Illinois House approves state budget, ends historic impasse

Illinois Gov. Bruce Rauner speaks during a news conference Wednesday, July 5, 2017, in Chicago. Governor (G-Jun Yam / Associated Press)
By John O’Connor and Sophia Tareen Associated Press

SPRINGFIELD, Ill. – The Illinois House voted Thursday to override Gov. Bruce Rauner’s vetoes of a budget package, giving the state its first spending blueprint in more than two years and ending the nation’s longest fiscal stalemate since at least the Great Depression.

Lawmakers have been meeting in a special session called precisely to deal with the budget. The session was widely seen as a battle between the first-term governor, a former private equity investor, and longtime Democratic House Speaker Michael Madigan of Chicago.

The budget is retroactive to July 1 – the start of the fiscal year. That’s the date a permanent 32 percent tax increase takes effect. Individuals will pay 4.95 percent instead of 3.75 percent. The corporate rate jumps to 7 percent from 5.25 percent.

Lawmakers approved the bill to raise taxes by a 71-42 vote. The spending bill passed 74-37. It takes 71 yes votes to override.

Rauner vetoed the measures because he sees no indication that the Democratic-controlled Legislature will send him the “structural” changes he’s demanded. Those include a statewide property tax freeze, cost-cutting restrictions on compensation for injured workers, changes to pension benefits for state employees, and reforms making it easier for voters to merge or eliminate local governing bodies.

The standoff, which entered a third fiscal year on July 1, had potentially disastrous side effects statewide. The state has a $6.2 billion annual deficit and $14.7 billion in overdue bills.

As a result, road construction work shut down. Public universities were cut to the bone and faced a loss of academic accreditation. The United Way predicted the demise of 36 percent of all human-services agencies in Illinois by year’s end.

Credit-rating houses threatened to downgrade the state’s creditworthiness to “junk,” signaling to investors that buying state debt is a highly speculative venture. Two agencies gave Illinois some breathing room Monday after House votes over the weekend.

But on Wednesday a third credit-rating agency, Moody’s Investors Service, put Illinois under review for a downgrade even if lawmakers overrode the veto. Moody’s said that while lawmakers have made progress, the package the House will consider Thursday does not address the state’s massively underfunded pensions or do enough to pay down bills.

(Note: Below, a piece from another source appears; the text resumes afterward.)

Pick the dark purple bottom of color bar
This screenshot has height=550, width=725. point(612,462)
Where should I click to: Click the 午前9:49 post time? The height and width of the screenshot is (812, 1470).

At least a few House Republicans remained defiant and pledged to vote against the governor, whose massive personal wealth has largely funded the state Republican Party.

Rep. David Harris of Arlington Heights said he supported the budget plan because it is “immoral” for the state to carry a huge backlog of bills and pay $800 million in late-payment interest.

He compared the standoff to a game of “chicken.”

“If it requires some of us to blink to save our state, so be it,” said Harris.

The governor already faces several Democratic heavyweights hoping to displace him in the 2018 election.

Government has limped along for two years on the strength of court-ordered spending, but the state comptroller says the treasury will be $185 million short of what’s needed to cover basic services by August.